START Material for this task

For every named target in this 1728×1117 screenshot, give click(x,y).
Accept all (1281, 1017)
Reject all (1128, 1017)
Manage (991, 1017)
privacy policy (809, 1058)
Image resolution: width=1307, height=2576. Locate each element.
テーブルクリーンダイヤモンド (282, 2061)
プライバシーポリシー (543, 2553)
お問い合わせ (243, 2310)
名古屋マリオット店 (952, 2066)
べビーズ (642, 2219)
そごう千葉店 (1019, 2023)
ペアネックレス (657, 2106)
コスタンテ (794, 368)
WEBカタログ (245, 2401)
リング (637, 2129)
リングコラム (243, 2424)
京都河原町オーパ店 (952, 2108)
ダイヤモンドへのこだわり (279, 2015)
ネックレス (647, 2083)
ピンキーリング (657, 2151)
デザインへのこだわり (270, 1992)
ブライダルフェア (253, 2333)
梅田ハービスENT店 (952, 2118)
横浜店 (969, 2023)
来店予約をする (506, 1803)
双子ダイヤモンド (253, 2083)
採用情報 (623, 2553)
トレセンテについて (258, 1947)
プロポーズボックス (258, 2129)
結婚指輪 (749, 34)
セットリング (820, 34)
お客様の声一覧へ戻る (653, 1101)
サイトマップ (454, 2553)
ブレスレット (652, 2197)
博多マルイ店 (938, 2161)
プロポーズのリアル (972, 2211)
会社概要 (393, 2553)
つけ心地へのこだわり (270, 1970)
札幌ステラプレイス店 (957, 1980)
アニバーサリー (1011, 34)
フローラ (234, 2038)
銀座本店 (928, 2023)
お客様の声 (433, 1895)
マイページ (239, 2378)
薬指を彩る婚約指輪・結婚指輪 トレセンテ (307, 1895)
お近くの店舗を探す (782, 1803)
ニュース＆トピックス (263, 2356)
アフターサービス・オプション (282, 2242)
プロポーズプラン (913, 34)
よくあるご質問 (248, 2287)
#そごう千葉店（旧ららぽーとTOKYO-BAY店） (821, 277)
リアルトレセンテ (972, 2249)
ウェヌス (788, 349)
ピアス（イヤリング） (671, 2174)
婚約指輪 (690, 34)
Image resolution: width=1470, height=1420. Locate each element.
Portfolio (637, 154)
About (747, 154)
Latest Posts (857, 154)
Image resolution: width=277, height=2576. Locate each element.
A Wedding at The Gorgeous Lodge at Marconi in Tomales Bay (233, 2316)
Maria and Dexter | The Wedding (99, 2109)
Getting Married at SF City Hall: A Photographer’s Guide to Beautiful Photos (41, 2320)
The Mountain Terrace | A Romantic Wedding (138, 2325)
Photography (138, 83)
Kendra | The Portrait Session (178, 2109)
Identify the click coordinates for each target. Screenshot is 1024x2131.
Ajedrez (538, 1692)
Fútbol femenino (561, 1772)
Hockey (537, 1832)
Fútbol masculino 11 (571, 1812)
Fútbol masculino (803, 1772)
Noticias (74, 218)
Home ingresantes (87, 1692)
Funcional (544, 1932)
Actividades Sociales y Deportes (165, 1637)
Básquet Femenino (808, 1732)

END Material for this task

Work required — Set down, from the entries above, exactly the lines from the one with "#そごう千葉店（旧ららぽーとTOKYO-BAY店） (821, 277)" up to and including the one with "Maria and Dexter | The Wedding (99, 2109)", and no other lines.

Response below —
#そごう千葉店（旧ららぽーとTOKYO-BAY店） (821, 277)
リアルトレセンテ (972, 2249)
ウェヌス (788, 349)
ピアス（イヤリング） (671, 2174)
婚約指輪 (690, 34)
Image resolution: width=1470, height=1420. Locate each element.
Portfolio (637, 154)
About (747, 154)
Latest Posts (857, 154)
Image resolution: width=277, height=2576. Locate each element.
A Wedding at The Gorgeous Lodge at Marconi in Tomales Bay (233, 2316)
Maria and Dexter | The Wedding (99, 2109)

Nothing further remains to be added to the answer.